Pain zinged through her again. How could he
say
that?

She shook her head, keeping her gaze riveted on the floor. “It doesn’t matter. It’s over and done. You can stay in my apartment to detox, and I’ll help you as much as I can. But then you’re out of here, and I don’t ever want to see you again.”

There was no place in her world for a crazy wild card like Kick. Aside from anything else, she was all about order, and he was the very definition of havoc.

“I understand.”

His fingertips touched her cheek, then brushed lightly along her jawline. His knuckle caught her chin and lifted her face to his. But before his lips could reach hers, she turned her head.

“Please don’t,” she whispered.

He let out a breath that soughed warmly over her temple. Then he let her go.

Before she could change her mind, she strode out of the bedroom and went to the sofa where she’d left her purse. She grabbed it, slipped on her shoes, and headed for the front door.

“I’ll go pick up the prescription and a few other things you’ll need.”

“Like what?” he asked from the bedroom door. He was still naked, leaning a hip against the frame, arms crossed. He didn’t look happy. Good. She wasn’t happy, either.

“Electrolyte fluid. Maalox. Ginger ale. You should try to get some sleep while I’m gone. I doubt you’ll get much during the next few days.”

“When will you be back?”

The words were quietly spoken, but the tension behind them was palpable.
He didn’t trust her.
Didn’t trust that she would return to help him, but instead thought maybe she intended to call the cops.

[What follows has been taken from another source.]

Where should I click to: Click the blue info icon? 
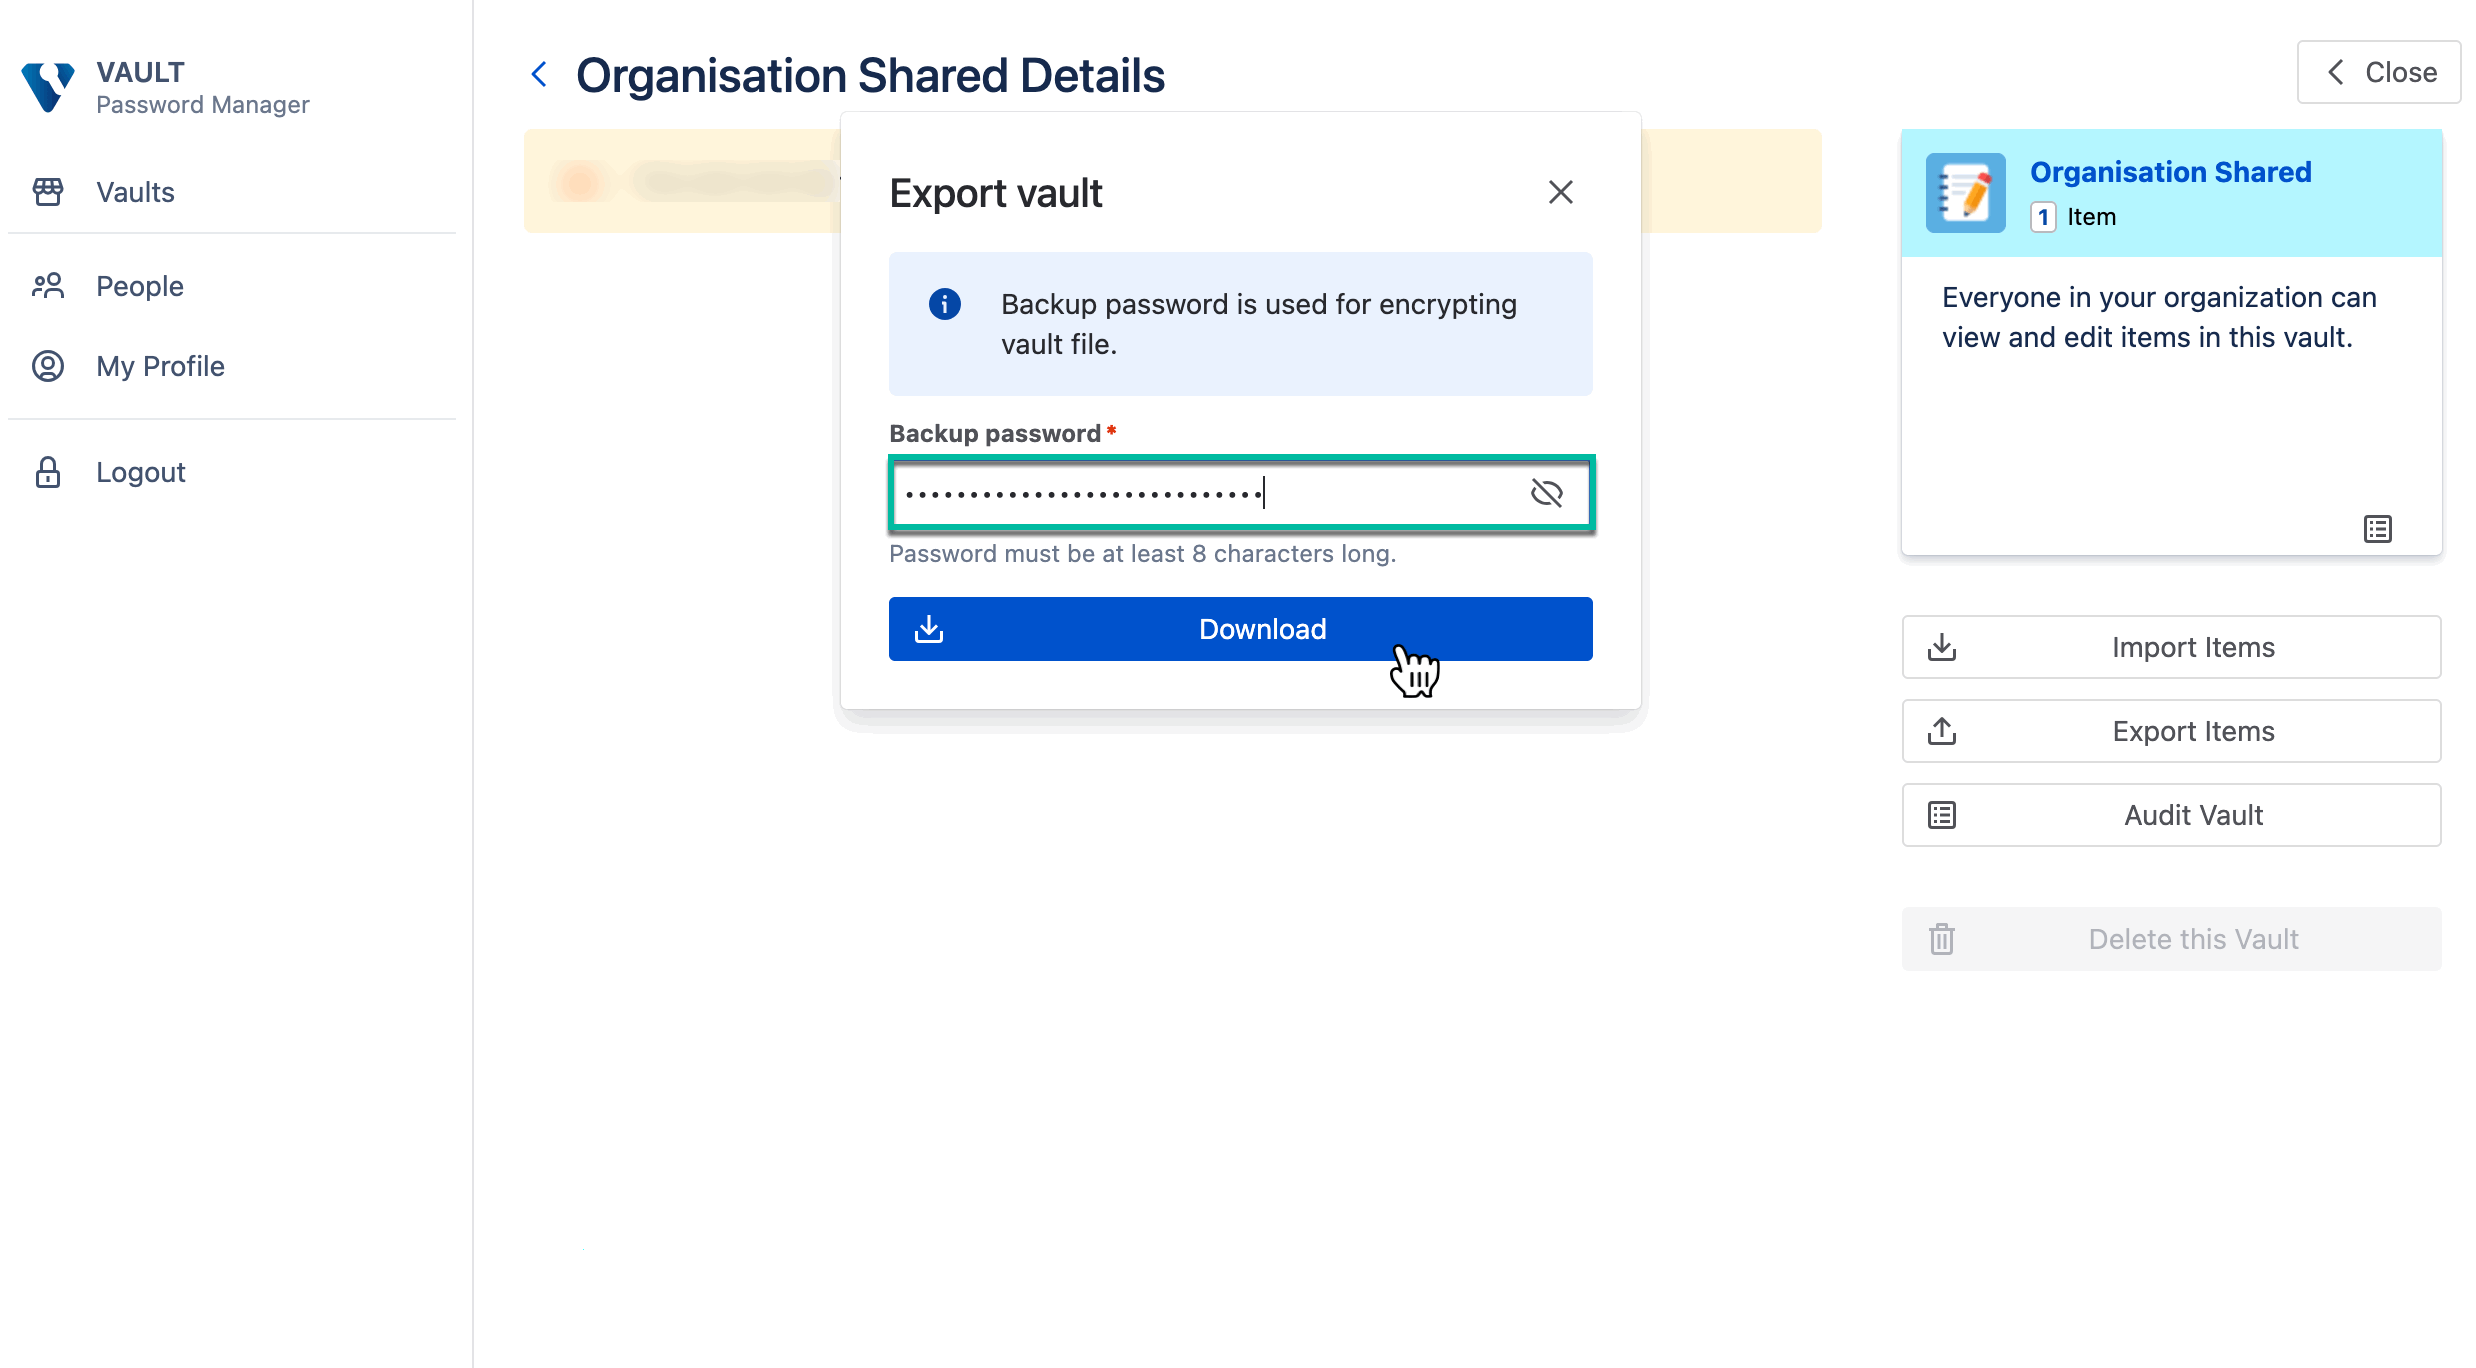(944, 304)
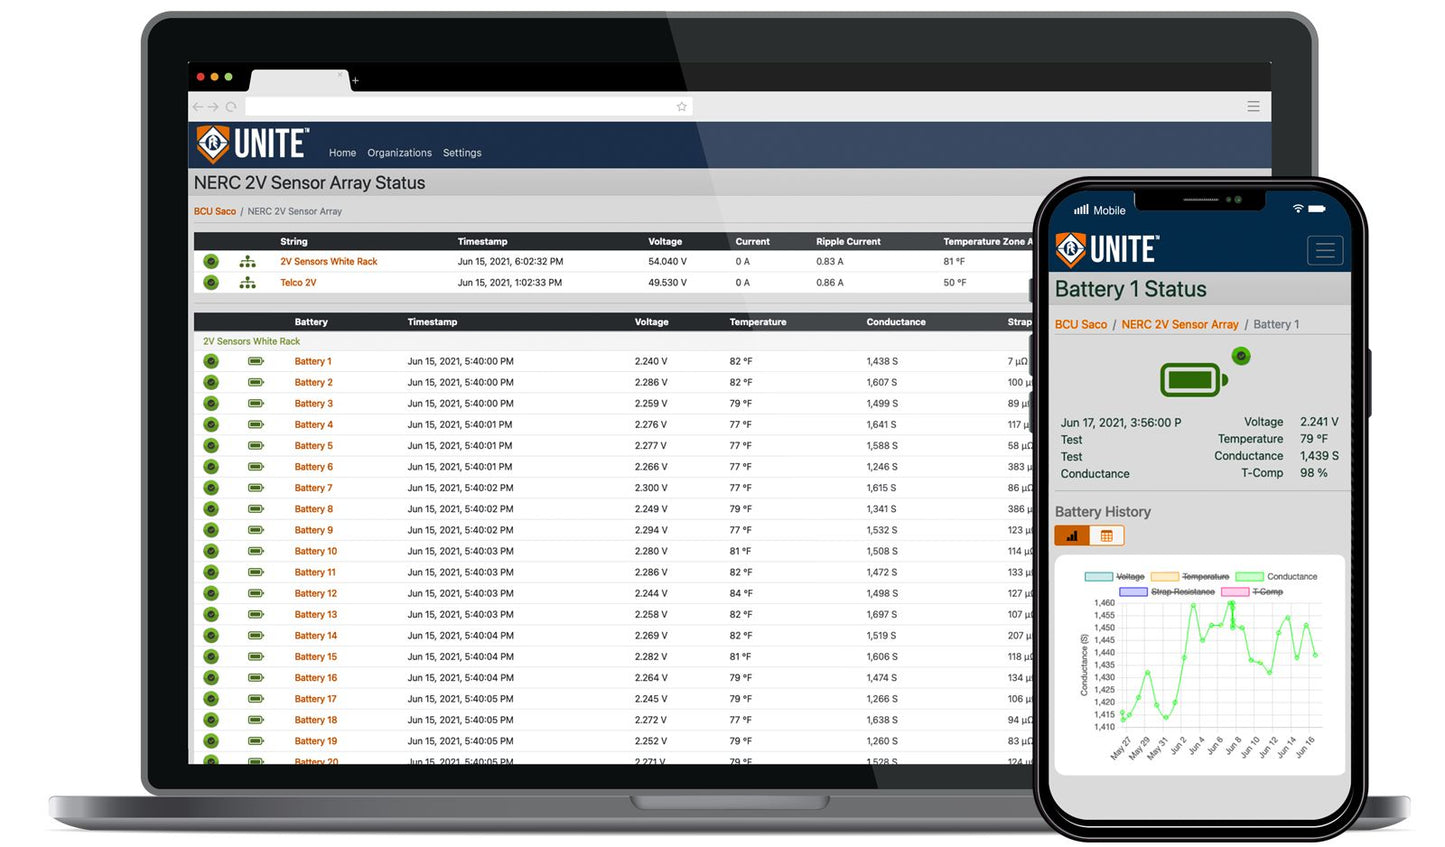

She gazed back at him, still feeling the sensation of his powerful body on hers, of his hard length filling her; she could taste the flavor of his tongue in her mouth.

He
didn’t trust
her
?

“An hour,” she said, stifling the urge to scream with bitterness. “Maybe an hour and a half.”

“Okay.”

“Will you still be here?” she asked. She figured there was just as good a chance he would bolt as soon as she was gone.
Because he didn’t trust her.

He hesitated infinitesimally. Then said, “Unless they find me first.”

She did her best not to feel resentful. “If they do, it won’t be because of me.”

His lips curved up but his eyes were empty. “Won’t matter. They have their ways. I just hope I can keep one step ahead of them this time.”

There was nothing she could say to that. So she just nodded, unlocked the door, and swung it open.

She froze. Standing in a semicircle around her door were five men wearing black ski masks. All holding guns.